Write the data out again, exactly as given.
● ● ● ● ●
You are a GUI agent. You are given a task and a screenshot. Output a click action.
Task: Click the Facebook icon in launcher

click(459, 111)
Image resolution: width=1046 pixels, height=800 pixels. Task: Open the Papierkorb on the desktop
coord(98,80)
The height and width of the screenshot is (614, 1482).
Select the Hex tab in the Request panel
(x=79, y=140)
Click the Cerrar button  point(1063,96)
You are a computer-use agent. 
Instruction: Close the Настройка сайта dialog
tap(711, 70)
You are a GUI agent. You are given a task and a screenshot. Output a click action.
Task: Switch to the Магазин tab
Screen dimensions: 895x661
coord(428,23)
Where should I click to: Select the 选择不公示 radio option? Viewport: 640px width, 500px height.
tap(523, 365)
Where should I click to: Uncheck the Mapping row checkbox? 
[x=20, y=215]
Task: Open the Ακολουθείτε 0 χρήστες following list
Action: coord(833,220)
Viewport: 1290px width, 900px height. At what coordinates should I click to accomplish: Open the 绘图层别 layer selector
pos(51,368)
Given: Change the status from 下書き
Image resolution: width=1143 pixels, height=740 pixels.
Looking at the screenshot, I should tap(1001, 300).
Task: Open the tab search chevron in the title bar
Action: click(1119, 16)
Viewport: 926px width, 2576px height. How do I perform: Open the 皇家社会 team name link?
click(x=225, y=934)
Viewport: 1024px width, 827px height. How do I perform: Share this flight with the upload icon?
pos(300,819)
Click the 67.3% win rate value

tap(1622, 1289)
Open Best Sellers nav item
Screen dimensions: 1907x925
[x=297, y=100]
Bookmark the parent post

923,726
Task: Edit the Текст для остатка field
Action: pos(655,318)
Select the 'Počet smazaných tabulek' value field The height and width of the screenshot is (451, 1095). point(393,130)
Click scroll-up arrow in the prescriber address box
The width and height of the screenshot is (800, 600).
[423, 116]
● ● ● ● ●
→ Result of this exercise
You are a GUI agent. You are given a task and a screenshot. Output a click action.
Task: Click the Facebook icon in launcher

click(459, 111)
Image resolution: width=1046 pixels, height=800 pixels. Task: Open the Papierkorb on the desktop
coord(98,80)
The height and width of the screenshot is (614, 1482).
Select the Hex tab in the Request panel
(x=79, y=140)
Click the Cerrar button  point(1063,96)
You are a computer-use agent. 
Instruction: Close the Настройка сайта dialog
tap(711, 70)
You are a GUI agent. You are given a task and a screenshot. Output a click action.
Task: Switch to the Магазин tab
Screen dimensions: 895x661
coord(428,23)
Where should I click to: Select the 选择不公示 radio option? Viewport: 640px width, 500px height.
tap(523, 365)
Where should I click to: Uncheck the Mapping row checkbox? 
[x=20, y=215]
Task: Open the Ακολουθείτε 0 χρήστες following list
Action: coord(833,220)
Viewport: 1290px width, 900px height. At what coordinates should I click to accomplish: Open the 绘图层别 layer selector
pos(51,368)
Given: Change the status from 下書き
Image resolution: width=1143 pixels, height=740 pixels.
Looking at the screenshot, I should tap(1001, 300).
Task: Open the tab search chevron in the title bar
Action: click(1119, 16)
Viewport: 926px width, 2576px height. How do I perform: Open the 皇家社会 team name link?
click(x=225, y=934)
Viewport: 1024px width, 827px height. How do I perform: Share this flight with the upload icon?
pos(300,819)
Click the 67.3% win rate value

tap(1622, 1289)
Open Best Sellers nav item
Screen dimensions: 1907x925
[x=297, y=100]
Bookmark the parent post

923,726
Task: Edit the Текст для остатка field
Action: pos(655,318)
Select the 'Počet smazaných tabulek' value field The height and width of the screenshot is (451, 1095). point(393,130)
Click scroll-up arrow in the prescriber address box
The width and height of the screenshot is (800, 600).
[423, 116]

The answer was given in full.